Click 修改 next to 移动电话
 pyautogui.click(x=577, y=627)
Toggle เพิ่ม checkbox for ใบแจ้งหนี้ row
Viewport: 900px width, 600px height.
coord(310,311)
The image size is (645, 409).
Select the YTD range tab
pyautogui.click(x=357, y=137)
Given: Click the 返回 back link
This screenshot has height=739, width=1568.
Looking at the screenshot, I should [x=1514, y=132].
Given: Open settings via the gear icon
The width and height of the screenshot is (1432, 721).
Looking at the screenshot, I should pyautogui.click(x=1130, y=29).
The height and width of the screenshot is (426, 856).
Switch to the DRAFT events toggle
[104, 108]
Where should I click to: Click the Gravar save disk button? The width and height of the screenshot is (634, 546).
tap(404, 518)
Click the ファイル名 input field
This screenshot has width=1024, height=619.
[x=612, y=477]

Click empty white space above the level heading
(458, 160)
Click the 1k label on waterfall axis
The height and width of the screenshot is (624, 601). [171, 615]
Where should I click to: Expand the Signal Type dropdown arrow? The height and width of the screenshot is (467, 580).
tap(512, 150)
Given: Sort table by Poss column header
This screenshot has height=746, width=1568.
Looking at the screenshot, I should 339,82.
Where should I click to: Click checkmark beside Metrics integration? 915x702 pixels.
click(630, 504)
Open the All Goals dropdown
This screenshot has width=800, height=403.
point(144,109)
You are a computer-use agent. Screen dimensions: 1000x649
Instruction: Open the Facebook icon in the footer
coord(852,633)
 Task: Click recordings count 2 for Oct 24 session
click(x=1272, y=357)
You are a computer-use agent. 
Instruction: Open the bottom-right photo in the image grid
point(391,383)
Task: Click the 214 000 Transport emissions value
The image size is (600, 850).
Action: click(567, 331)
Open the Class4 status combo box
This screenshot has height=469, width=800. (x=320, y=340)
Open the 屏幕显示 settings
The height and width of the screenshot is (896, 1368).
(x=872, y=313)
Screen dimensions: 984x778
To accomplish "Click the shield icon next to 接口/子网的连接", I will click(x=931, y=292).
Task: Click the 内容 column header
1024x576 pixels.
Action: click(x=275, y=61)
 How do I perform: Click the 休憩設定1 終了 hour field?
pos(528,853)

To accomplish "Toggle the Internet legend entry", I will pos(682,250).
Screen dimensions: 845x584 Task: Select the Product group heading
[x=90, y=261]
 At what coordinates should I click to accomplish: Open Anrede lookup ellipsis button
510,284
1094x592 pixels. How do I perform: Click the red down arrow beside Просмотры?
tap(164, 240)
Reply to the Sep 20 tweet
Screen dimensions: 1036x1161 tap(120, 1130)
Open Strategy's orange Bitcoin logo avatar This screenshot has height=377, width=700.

Try it ▸ Scan the records above for the string "agent", then report every line that contains it.

Response to the task ▸
You are a computer-use agent. Screen dimensions: 1000x649
You are a computer-use agent. 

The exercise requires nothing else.